▸ Document text:
***
Subject: Feedback on S7-06-22 "Enhancing Reporting of Beneficial Ownership"
From: =?utf-8?Q?Aron_T=C3=A4stensen?= N/A
Affiliation:

Jun. 26, 2023

Hello.

I appreciate the opportunity to provide feedback on S7-06-22 titled "Enhancing Reporting of Beneficial Ownership" as a retail investor. Please note that the following comments are sourced from the proposed rule unless stated otherwise.

To begin, it would be beneficial to allow for an extended comment period to facilitate increased public review of this extensive rule proposal. Retail investors, like myself, may not always be familiar with the intricacies of such proposals compared to financial industry commenters who have the means and interest to shape rules in their favor, sometimes at the expense of other market participants, including retail investors. Granting an extension would be greatly appreciated.

Next, I support the proposed amendments to revise filing deadlines, considering the advancements in technology that have accelerated the dissemination of information. Shorter deadlines can enhance disclosures, reduce delays, and address information imbalances that can harm investors. It is crucial for the public and all market participants to receive timely and adequate disclosures of material information, including significant equity ownership and accumulation.
***
▸ Material provided:
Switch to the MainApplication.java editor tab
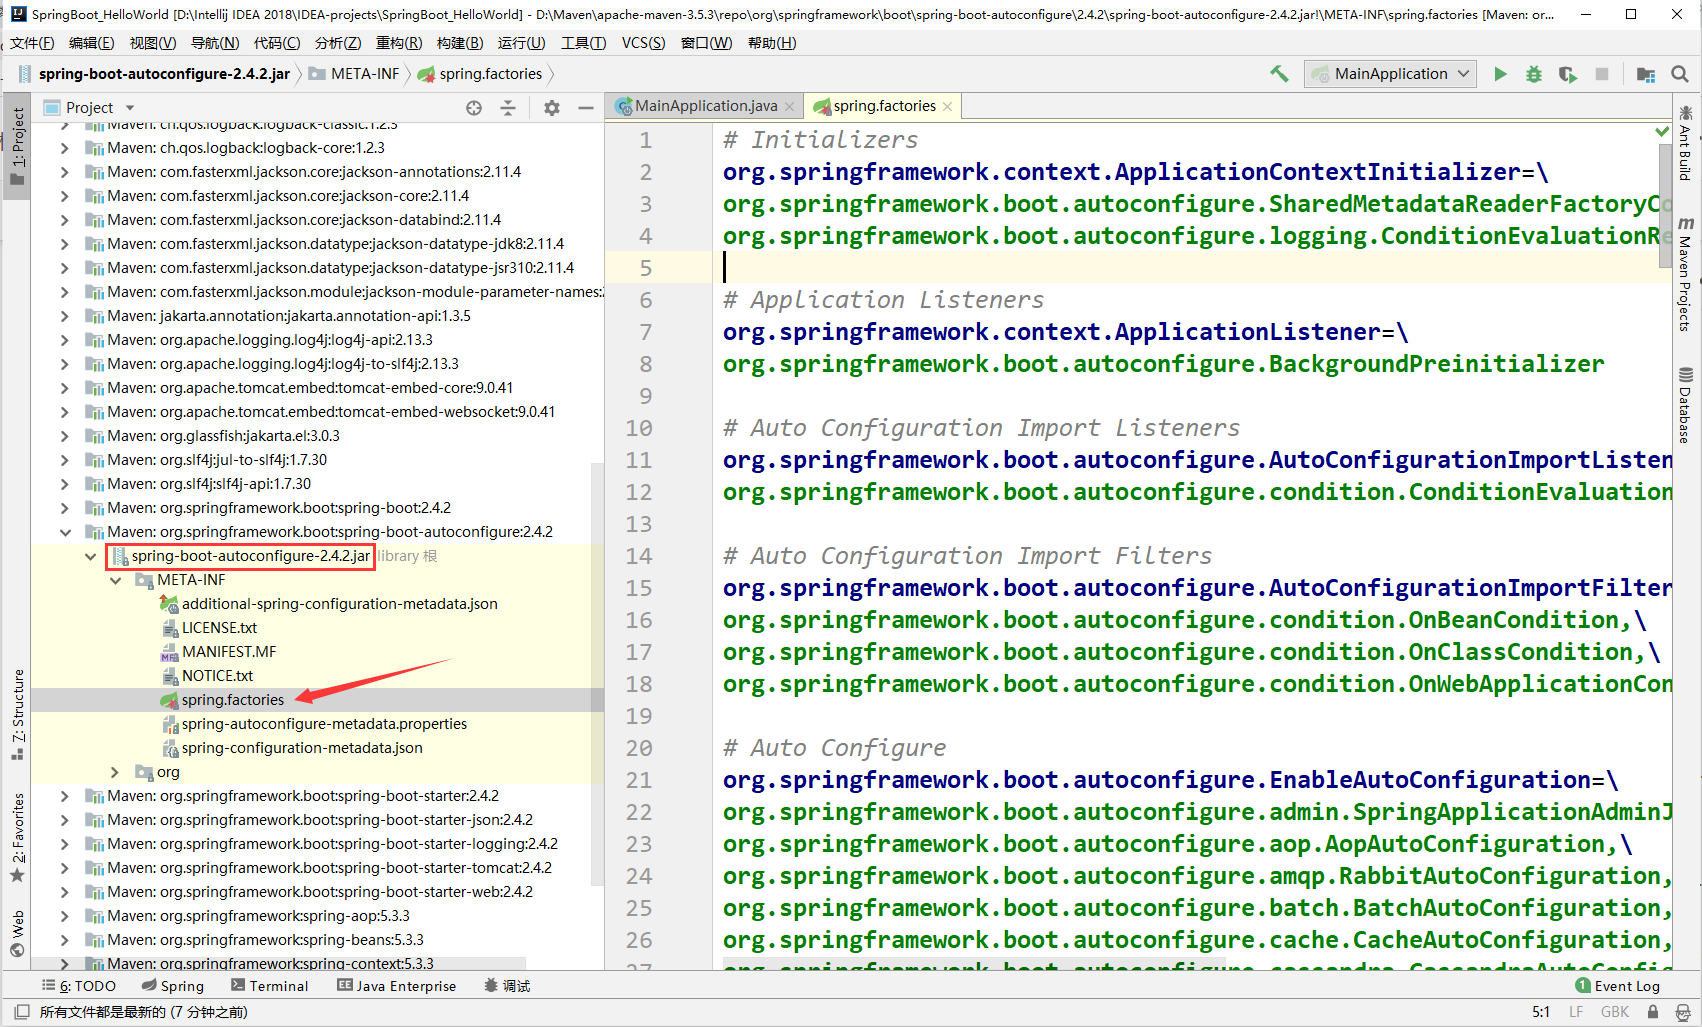Image resolution: width=1702 pixels, height=1027 pixels. tap(704, 106)

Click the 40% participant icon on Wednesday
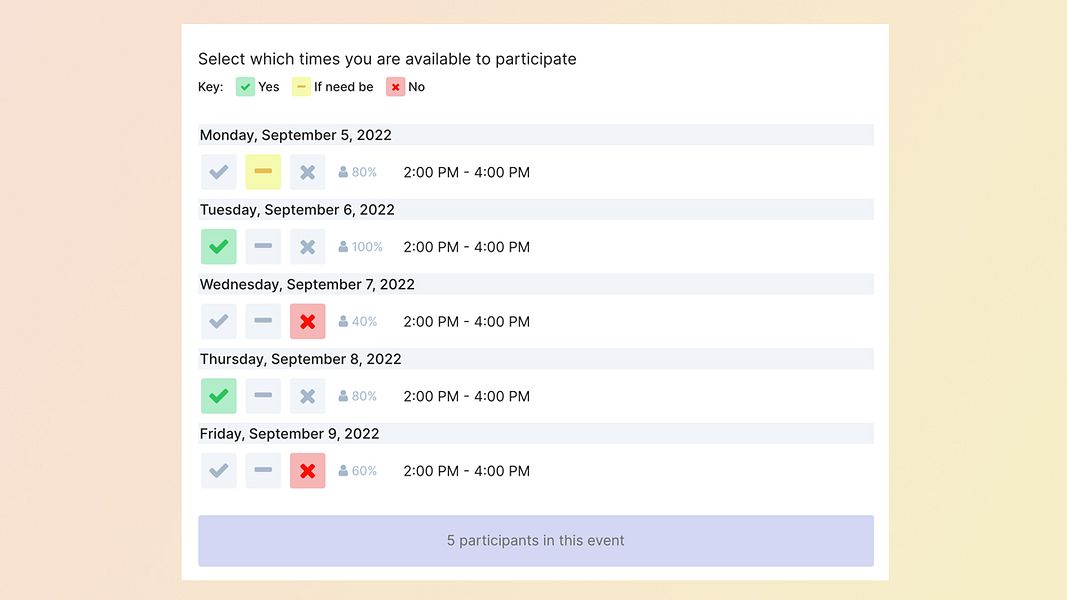(x=343, y=322)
***
▸ Short exercise:
Please echo the comment letter word for word, from start to finish. The material comes from a separate source from the comment letter.

▸ Correct response:
Subject: Feedback on S7-06-22 "Enhancing Reporting of Beneficial Ownership"
From: =?utf-8?Q?Aron_T=C3=A4stensen?= N/A
Affiliation:

Jun. 26, 2023

Hello.

I appreciate the opportunity to provide feedback on S7-06-22 titled "Enhancing Reporting of Beneficial Ownership" as a retail investor. Please note that the following comments are sourced from the proposed rule unless stated otherwise.

To begin, it would be beneficial to allow for an extended comment period to facilitate increased public review of this extensive rule proposal. Retail investors, like myself, may not always be familiar with the intricacies of such proposals compared to financial industry commenters who have the means and interest to shape rules in their favor, sometimes at the expense of other market participants, including retail investors. Granting an extension would be greatly appreciated.

Next, I support the proposed amendments to revise filing deadlines, considering the advancements in technology that have accelerated the dissemination of information. Shorter deadlines can enhance disclosures, reduce delays, and address information imbalances that can harm investors. It is crucial for the public and all market participants to receive timely and adequate disclosures of material information, including significant equity ownership and accumulation.